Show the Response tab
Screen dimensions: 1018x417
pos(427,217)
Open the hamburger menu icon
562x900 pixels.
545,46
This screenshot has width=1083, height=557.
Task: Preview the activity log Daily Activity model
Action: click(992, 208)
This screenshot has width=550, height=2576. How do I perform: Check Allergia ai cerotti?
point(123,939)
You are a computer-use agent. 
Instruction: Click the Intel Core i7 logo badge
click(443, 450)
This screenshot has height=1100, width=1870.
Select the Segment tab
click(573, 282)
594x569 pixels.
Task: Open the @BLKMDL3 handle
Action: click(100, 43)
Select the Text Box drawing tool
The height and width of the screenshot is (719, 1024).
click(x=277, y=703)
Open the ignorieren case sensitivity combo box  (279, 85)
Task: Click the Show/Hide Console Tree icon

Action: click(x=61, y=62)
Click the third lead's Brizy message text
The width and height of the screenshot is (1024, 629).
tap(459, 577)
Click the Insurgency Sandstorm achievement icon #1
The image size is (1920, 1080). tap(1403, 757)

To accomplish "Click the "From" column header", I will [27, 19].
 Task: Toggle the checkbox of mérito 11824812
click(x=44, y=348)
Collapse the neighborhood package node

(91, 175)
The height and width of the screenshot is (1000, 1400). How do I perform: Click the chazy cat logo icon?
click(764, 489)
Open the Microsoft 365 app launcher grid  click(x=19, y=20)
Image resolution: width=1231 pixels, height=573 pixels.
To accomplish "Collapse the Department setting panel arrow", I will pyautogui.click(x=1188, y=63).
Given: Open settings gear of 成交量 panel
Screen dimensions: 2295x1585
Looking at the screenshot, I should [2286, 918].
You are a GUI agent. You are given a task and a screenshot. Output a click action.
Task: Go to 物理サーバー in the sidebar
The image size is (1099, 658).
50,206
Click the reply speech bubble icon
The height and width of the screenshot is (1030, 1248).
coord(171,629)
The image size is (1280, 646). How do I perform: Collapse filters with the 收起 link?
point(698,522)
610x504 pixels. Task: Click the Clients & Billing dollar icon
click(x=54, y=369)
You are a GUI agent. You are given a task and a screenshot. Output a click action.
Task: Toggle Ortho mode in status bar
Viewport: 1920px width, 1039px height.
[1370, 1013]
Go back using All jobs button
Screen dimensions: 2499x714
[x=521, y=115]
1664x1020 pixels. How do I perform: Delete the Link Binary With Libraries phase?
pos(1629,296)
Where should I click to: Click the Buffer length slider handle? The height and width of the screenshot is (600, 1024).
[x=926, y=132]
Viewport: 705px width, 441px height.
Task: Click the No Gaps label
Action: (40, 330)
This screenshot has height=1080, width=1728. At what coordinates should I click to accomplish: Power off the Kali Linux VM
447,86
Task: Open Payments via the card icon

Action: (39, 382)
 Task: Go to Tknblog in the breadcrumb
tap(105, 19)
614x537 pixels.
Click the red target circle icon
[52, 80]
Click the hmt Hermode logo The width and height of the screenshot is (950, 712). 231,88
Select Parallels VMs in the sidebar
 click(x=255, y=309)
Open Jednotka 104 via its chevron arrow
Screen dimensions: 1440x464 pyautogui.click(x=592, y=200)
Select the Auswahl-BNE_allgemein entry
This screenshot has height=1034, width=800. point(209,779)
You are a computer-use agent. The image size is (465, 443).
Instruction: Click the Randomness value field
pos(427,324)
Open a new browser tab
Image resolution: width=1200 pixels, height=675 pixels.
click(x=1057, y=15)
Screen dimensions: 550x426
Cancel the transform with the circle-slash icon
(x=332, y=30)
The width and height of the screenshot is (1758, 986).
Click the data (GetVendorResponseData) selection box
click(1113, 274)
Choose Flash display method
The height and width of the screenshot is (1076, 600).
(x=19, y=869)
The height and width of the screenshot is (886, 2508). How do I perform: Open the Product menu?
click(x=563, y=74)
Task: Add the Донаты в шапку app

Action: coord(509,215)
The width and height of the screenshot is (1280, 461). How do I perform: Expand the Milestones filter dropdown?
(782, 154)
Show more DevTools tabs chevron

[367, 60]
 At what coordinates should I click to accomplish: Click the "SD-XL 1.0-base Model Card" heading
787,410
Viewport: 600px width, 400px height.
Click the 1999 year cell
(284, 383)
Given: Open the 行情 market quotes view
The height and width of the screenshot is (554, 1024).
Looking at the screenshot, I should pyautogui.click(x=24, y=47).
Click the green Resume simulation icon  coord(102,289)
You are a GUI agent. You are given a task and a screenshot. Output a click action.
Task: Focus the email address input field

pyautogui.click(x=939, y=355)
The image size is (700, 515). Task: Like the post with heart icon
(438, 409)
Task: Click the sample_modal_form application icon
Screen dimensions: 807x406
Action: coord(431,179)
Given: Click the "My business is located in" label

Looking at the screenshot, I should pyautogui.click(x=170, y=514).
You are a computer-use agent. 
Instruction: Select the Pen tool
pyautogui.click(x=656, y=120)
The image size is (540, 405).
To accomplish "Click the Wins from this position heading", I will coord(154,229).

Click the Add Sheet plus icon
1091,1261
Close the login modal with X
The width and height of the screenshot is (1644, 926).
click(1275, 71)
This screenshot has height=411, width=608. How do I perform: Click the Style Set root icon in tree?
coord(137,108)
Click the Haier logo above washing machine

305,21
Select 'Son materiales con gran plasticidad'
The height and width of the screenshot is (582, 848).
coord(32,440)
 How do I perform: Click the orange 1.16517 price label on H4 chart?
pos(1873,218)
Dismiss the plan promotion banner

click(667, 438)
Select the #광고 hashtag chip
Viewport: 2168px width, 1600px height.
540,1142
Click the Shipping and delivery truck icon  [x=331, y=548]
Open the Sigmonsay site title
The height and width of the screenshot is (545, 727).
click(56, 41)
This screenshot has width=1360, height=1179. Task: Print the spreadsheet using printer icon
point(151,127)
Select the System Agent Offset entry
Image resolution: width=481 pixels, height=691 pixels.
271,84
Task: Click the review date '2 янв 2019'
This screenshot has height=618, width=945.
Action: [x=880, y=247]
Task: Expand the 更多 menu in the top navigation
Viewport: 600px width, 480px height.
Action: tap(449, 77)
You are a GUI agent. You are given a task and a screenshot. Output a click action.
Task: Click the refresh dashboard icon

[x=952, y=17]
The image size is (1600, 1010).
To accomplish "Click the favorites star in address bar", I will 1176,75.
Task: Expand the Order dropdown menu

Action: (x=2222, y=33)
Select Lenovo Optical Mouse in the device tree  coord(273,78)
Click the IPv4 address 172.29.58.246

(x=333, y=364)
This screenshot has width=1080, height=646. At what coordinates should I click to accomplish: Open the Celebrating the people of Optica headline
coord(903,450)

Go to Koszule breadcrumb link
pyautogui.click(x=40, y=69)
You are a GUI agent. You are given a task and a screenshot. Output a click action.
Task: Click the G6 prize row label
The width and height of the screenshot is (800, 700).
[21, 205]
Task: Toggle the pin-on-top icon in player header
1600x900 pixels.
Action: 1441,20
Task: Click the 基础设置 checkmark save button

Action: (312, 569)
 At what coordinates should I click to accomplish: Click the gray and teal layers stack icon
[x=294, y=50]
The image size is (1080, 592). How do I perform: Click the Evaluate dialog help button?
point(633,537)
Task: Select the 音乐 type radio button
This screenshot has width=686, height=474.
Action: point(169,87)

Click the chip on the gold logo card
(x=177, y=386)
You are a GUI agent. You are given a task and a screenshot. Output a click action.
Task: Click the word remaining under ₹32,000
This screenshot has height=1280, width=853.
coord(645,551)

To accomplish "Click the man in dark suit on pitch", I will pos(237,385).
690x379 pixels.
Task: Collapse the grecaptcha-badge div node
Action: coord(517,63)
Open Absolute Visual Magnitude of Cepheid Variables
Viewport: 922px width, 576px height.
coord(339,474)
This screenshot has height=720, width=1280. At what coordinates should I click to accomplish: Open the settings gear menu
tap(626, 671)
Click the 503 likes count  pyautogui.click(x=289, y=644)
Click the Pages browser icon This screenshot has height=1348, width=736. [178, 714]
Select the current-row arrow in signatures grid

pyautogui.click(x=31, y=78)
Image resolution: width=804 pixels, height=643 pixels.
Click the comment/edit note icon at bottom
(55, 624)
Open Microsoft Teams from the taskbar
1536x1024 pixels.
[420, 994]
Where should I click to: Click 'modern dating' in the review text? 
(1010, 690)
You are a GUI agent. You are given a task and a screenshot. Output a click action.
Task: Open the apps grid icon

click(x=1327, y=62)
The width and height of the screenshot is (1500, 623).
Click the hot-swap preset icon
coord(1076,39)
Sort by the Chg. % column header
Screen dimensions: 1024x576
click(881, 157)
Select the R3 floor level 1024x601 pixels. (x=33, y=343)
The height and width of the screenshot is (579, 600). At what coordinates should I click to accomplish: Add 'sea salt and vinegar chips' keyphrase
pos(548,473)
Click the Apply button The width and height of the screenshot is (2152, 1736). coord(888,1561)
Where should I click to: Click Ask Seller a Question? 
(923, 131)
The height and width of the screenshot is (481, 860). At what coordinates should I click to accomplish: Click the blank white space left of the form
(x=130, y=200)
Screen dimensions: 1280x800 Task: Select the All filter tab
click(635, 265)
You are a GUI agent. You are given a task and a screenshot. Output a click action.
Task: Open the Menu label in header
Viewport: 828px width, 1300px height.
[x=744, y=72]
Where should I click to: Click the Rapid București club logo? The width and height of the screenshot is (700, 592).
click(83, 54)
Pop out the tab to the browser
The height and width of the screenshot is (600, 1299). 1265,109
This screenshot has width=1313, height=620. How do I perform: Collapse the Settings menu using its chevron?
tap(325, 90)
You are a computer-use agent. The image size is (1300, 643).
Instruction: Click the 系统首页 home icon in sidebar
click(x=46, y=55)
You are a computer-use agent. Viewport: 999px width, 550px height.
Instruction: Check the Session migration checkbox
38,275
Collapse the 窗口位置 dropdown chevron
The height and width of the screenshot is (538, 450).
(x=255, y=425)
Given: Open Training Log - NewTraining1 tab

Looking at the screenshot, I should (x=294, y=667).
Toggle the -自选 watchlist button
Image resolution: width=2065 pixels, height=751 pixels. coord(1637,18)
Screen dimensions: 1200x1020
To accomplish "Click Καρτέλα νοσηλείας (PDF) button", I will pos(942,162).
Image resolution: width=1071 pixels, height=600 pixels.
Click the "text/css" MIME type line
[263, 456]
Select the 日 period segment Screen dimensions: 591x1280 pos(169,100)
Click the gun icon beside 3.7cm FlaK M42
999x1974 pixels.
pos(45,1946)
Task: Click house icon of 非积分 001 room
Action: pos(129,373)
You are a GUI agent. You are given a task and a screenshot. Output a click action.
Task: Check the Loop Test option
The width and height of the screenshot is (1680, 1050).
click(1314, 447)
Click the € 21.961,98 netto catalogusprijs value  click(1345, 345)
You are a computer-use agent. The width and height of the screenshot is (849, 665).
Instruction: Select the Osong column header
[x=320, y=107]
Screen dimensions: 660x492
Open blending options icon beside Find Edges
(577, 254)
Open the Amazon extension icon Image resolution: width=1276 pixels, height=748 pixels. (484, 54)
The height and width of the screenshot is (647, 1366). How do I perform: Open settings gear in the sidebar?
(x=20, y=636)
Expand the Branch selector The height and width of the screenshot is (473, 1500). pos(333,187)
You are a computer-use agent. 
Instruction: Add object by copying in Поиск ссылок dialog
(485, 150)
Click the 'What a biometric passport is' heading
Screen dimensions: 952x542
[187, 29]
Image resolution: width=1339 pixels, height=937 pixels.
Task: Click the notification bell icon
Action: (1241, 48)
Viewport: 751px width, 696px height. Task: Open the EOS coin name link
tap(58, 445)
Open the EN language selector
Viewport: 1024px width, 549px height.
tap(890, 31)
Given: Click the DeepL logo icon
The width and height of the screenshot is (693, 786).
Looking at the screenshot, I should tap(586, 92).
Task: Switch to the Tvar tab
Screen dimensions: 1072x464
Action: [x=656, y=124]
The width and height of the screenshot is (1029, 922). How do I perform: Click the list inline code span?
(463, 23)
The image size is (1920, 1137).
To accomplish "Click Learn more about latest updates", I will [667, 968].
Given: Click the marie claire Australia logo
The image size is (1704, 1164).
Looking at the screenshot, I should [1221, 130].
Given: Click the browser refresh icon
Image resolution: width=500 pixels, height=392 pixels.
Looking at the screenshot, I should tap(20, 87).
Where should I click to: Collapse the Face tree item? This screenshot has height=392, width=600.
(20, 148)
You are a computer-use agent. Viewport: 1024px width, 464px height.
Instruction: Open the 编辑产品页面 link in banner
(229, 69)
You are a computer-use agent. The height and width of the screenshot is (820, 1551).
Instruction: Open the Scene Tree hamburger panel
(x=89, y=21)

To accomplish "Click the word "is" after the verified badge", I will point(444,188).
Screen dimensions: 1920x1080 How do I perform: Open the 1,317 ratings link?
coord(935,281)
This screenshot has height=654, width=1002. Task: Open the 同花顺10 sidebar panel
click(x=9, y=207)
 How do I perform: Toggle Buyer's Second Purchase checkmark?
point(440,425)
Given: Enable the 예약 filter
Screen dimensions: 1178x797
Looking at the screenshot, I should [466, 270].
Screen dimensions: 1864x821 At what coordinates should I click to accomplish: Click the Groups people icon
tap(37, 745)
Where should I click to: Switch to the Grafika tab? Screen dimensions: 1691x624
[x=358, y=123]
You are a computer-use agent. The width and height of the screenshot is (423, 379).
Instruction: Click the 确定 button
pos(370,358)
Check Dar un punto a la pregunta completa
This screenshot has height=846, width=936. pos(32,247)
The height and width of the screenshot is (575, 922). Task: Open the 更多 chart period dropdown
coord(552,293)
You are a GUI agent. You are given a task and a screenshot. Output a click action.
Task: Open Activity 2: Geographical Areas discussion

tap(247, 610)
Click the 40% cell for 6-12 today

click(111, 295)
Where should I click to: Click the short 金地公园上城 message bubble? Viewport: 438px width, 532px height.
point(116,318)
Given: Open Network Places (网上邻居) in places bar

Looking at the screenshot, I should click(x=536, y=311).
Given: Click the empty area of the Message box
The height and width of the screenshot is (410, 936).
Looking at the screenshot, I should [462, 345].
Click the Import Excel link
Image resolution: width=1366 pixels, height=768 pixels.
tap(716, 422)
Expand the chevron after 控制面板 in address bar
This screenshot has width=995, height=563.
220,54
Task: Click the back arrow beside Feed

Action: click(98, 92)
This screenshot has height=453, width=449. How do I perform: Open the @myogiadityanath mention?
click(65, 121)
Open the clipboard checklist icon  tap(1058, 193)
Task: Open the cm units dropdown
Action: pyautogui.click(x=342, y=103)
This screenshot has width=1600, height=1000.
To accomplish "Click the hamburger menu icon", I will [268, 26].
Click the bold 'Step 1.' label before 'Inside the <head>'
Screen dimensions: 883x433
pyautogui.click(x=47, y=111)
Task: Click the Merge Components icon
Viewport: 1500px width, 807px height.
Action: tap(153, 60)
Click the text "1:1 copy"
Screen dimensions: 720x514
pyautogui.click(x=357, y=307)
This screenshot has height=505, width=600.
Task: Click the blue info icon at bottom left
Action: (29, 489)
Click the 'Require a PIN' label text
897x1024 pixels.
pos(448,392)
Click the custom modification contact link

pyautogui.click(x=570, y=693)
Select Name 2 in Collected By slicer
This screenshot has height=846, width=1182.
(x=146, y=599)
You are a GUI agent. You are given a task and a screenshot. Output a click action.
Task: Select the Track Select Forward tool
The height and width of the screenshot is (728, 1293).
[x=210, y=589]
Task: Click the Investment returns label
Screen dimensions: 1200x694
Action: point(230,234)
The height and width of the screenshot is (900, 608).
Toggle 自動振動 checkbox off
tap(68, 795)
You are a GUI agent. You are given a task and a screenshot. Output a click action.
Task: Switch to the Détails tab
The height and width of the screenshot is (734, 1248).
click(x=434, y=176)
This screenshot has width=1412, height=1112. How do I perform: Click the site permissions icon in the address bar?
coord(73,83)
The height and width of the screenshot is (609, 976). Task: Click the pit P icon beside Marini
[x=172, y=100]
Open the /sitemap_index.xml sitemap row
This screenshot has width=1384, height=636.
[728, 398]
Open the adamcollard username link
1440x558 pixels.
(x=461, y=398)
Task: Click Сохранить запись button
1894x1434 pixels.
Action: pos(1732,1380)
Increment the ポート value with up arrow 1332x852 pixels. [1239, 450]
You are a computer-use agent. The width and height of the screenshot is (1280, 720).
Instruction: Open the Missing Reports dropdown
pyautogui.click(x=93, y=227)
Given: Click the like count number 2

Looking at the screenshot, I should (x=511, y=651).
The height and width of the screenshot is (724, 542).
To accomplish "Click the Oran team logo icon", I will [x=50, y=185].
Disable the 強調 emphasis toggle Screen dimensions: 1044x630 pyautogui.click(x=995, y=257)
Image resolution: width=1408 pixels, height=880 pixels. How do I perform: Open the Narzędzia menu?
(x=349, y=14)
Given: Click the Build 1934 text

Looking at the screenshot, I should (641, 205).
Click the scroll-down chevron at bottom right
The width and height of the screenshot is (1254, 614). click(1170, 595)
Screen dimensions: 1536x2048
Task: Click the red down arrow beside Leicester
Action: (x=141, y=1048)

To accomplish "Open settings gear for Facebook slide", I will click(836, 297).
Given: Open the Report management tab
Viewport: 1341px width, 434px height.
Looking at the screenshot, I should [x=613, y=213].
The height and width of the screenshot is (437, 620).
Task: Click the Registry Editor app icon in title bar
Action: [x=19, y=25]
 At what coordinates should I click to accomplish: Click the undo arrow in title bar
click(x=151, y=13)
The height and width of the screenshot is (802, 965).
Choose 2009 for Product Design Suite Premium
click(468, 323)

——

# Assignment
Lines containing the word "Microsoft" are to be pulled from the records and copied.

# Problem solution
Open the Microsoft 365 app launcher grid  click(x=19, y=20)
Open Microsoft Teams from the taskbar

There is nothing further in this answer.